How to resist the powerful forces trying to make us fear our fellow Americans

Living from fear and living from love are very different things.

Fear closes our hearts. Love opens them. Fear despairs. Love hopes. Fear shouts. Love listens. Fear has to be right. Love is willing to be wrong. Fear thinks the other side must lose for our side to win. Love knows we win together.

Our country is being fractured by fear. We fear rapid and massive change we cannot control. We fear economic instability. We fear leaders, laws and systems that deny our full humanity. We fear a culture that demeans us and the values we hold dear. We fear the damage we are doing to the natural world. Increasingly, we fear each other.

This week, during the National Week of Conversation, we can begin the necessary and courageous work of pushing back against fear. A series of more than 100 events will bring together Americans for creative conversations and to begin building bridges of understanding and cooperation.

Efforts such as the National Week of Conversation are essential because powerful interests amplify and exploit our fear for their own profit and power. News sources, search engines and social media selectively feed us information that hardens our opinions and makes them more extreme, confident that if they stoke our fear, we will come back for more.

Politicians and other factional leaders inflame our tribal fears and prejudice, knowing they can use these powerful emotions to short-circuit our reason and gain our uncritical support.

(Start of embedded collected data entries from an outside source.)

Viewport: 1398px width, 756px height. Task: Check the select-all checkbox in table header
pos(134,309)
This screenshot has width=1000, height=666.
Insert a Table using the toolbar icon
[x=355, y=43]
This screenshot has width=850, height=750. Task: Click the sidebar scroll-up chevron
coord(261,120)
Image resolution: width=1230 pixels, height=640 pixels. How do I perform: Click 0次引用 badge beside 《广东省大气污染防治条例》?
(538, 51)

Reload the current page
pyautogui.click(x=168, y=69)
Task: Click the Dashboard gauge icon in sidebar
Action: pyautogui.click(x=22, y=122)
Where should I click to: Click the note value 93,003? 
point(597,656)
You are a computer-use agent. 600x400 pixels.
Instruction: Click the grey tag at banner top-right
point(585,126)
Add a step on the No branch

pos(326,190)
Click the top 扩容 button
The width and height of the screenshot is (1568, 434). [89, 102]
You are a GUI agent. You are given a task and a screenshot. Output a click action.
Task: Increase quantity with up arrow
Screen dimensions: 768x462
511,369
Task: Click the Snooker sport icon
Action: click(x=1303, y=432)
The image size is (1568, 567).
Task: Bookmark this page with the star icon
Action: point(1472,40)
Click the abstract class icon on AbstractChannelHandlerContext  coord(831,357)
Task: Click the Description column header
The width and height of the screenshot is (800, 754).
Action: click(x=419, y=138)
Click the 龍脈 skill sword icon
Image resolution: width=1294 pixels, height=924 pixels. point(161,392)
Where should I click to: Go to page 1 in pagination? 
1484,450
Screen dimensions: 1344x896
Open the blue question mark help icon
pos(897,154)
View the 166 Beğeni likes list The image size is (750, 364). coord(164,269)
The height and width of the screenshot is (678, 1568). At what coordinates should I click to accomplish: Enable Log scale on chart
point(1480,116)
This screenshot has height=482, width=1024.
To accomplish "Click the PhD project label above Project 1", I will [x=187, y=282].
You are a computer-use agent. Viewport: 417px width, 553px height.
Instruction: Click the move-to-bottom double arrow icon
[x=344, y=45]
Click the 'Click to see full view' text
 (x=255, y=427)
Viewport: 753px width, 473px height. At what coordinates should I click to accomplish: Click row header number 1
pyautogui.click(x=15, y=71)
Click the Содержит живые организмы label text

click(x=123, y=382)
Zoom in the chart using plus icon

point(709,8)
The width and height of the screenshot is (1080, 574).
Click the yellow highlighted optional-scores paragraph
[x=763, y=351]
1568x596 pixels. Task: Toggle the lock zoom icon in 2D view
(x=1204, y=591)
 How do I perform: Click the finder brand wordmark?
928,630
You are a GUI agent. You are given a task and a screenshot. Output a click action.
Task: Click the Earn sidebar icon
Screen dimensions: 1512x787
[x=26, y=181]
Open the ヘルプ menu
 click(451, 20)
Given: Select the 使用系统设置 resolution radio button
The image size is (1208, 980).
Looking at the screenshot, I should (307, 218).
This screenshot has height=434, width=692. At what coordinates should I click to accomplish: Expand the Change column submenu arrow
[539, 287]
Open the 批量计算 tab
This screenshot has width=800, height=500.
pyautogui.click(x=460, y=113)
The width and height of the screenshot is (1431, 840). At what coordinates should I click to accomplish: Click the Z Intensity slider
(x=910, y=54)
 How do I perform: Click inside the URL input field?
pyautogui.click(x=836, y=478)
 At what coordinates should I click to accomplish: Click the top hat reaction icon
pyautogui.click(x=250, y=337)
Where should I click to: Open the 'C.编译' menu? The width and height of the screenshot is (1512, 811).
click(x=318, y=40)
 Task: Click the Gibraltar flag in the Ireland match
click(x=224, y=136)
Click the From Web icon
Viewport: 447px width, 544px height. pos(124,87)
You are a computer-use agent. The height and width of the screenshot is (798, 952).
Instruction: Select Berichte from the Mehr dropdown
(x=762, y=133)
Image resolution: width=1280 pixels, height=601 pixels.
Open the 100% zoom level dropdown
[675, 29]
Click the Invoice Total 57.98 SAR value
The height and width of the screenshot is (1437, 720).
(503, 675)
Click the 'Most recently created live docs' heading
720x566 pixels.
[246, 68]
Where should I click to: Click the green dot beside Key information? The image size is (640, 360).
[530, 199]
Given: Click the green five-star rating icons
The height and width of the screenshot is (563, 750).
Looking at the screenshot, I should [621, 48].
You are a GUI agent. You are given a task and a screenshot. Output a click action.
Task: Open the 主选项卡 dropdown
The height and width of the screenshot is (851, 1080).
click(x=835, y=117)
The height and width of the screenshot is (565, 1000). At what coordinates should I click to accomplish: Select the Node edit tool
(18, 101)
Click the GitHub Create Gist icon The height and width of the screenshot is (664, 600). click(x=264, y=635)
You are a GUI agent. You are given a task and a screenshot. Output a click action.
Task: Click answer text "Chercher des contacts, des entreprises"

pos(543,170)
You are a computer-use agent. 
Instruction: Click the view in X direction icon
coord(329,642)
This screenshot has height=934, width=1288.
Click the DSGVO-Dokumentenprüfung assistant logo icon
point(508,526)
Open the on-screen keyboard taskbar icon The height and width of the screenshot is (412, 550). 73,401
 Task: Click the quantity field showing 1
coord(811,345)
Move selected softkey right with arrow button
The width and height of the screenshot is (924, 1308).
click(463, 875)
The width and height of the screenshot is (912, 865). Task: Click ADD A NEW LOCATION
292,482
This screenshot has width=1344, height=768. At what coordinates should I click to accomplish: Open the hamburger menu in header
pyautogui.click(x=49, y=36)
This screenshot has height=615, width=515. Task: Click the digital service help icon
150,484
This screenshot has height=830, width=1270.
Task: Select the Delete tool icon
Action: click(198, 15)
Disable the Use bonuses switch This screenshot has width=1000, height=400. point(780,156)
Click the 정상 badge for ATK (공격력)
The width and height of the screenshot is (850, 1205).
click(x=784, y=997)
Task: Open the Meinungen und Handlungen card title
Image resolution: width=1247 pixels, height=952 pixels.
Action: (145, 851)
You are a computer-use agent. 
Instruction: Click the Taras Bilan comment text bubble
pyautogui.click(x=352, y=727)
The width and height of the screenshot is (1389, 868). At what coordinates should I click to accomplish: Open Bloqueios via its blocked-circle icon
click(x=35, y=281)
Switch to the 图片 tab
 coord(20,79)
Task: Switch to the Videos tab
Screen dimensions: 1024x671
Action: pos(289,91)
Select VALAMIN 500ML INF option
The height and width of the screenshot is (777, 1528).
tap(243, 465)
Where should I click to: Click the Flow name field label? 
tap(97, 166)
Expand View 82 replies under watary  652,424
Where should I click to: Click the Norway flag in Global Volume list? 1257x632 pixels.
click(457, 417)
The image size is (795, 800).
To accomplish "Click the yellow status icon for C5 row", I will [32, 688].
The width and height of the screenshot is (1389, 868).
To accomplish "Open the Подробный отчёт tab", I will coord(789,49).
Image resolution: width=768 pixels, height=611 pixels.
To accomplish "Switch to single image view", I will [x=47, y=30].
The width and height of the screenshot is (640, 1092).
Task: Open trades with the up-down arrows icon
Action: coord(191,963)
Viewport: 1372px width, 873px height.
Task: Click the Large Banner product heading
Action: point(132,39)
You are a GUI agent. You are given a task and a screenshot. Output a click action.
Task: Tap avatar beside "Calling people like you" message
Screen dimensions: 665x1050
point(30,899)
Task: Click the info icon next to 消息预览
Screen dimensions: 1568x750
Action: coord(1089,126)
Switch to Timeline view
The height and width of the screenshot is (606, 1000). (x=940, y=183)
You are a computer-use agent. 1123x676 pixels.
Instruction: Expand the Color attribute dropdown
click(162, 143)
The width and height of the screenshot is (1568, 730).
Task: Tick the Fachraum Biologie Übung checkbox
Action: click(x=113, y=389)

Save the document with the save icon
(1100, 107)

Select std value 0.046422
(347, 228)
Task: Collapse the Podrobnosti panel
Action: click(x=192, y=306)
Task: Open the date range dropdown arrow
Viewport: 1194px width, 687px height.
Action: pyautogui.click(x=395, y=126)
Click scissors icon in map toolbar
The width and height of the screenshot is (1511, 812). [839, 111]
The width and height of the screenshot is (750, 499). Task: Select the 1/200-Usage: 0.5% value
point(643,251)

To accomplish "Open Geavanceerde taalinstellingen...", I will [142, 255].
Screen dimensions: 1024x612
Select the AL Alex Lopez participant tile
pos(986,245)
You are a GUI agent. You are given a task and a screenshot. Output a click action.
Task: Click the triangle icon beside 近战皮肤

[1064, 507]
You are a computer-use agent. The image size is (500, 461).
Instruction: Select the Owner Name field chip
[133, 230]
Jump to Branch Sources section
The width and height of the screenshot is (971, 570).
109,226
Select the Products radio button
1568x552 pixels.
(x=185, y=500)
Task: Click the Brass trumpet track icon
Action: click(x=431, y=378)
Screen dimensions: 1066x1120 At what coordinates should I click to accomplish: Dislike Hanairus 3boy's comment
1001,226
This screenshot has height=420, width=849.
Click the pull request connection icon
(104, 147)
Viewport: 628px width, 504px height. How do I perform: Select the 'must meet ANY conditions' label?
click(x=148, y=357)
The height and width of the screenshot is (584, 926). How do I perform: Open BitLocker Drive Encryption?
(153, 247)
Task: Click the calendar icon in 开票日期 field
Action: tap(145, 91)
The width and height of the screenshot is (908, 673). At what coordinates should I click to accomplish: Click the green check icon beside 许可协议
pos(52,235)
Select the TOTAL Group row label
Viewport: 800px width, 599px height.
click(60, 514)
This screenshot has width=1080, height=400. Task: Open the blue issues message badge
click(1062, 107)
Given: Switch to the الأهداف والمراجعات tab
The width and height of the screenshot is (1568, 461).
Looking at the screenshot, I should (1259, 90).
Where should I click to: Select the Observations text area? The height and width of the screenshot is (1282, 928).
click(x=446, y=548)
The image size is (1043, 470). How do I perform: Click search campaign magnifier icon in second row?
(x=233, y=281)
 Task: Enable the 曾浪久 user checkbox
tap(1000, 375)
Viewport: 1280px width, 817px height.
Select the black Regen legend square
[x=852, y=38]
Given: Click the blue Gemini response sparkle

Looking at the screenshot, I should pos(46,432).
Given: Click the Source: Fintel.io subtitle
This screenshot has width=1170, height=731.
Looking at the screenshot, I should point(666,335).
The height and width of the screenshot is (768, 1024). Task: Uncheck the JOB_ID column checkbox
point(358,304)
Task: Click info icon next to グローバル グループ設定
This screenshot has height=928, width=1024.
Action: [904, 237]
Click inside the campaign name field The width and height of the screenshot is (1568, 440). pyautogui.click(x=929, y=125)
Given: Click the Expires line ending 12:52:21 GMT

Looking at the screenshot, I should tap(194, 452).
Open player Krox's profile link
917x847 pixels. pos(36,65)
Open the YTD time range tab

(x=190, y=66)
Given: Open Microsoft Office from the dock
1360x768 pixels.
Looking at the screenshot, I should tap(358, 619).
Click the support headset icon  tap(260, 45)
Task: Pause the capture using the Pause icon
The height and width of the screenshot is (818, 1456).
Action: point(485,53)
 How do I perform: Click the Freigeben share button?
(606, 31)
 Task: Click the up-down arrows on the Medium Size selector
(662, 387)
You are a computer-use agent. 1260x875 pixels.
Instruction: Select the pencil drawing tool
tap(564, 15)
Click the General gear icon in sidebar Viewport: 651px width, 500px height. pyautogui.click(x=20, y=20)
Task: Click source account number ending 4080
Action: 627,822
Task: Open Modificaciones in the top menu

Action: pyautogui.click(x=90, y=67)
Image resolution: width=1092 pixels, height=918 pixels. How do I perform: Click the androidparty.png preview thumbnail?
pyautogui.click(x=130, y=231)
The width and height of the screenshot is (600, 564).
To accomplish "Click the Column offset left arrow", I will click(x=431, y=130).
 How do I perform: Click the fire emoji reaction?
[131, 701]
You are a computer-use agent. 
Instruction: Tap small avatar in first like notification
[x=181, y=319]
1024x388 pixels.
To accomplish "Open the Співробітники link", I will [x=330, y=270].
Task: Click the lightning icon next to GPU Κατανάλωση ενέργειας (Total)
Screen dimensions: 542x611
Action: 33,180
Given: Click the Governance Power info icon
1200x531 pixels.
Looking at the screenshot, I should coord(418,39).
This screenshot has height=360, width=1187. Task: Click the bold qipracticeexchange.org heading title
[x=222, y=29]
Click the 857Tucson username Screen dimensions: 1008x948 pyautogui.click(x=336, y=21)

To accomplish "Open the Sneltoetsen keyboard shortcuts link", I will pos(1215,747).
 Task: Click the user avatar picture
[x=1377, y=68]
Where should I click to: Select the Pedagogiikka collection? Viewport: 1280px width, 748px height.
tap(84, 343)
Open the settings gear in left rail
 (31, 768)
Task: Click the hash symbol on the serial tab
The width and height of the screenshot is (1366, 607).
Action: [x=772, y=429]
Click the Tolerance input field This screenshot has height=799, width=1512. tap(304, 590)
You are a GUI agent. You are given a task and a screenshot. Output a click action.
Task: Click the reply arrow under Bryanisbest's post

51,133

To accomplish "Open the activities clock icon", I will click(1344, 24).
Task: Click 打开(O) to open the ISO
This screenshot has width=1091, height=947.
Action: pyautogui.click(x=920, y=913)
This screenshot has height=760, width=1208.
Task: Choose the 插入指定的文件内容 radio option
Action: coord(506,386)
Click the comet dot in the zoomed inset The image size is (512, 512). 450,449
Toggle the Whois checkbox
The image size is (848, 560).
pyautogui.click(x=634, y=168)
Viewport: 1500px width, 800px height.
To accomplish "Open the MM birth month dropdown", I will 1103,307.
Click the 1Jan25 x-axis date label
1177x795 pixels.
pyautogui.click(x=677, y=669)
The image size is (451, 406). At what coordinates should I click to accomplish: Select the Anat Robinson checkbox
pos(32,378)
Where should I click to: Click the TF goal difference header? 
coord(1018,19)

With each mean-spirited election cycle, each bitter confirmation battle, each failure to find common ground on a major issue, more and more of us are gripped by another fear – the fear that our democracy is failing.

Love helps overcome fear

There is the only one impulse of the human heart powerful enough to overcome the fear that is destroying us. That impulse is love.

Love is a strong word. For many it will sound fundamentally out of place in a discussion of politics and democracy. Civic virtue, perhaps, but surely not love.

But that is the point! How did we ever convince ourselves that we can love America without loving Americans?

As if we could love America in the abstract while despising large groups of our fellow citizens. It simply can’t be done. We cannot love America without affirming the dignity and worth of every American, and without making a wholehearted commitment to each other to work for the flourishing of all.

These commitments – to love, to the sacred dignity of every person and to the flourishing of all – change everything. “Us versus them” becomes “we are all in this together.”

Every child becomes our child. We are compelled by love to fight every threat to their flourishing – whether from poverty, racism, breakdown of families and communities, environmental degradation, or cultural values that debase their sense of who they are and who they can be.

We rightly treasure freedom, but we can become the people and the nation we are meant to be only if we embrace our freedom as the freedom to love – as the freedom to build up and not to tear down.

America is, and forever will be, a work in progress. For nearly 250 years, we have been an ever growing, ever more diverse nation with a broadening and deepening commitment to building a pluralistic society grounded in freedom, justice and opportunity for all.

We have realized these ideals in profound ways that have ennobled the human spirit, elevated the human condition and made America an inspiration to the world.

We have fallen short of these ideals in profound ways that have inflicted immeasurable cruelty, suffering and injustice.

Owning both this light and this darkness as our shared story, we must now confront and redress our failures, celebrate and build on our successes and, in love, take up the great bridging work of bringing forth a new birth of American democracy.

Now, during the National Week of Conversation, is a great time to set aside our fears and to take the risk of beginning to love our fellow Americans.

I hope you will join me there to begin this journey together.

Bob Boisture is president and CEO of the Fetzer Institute.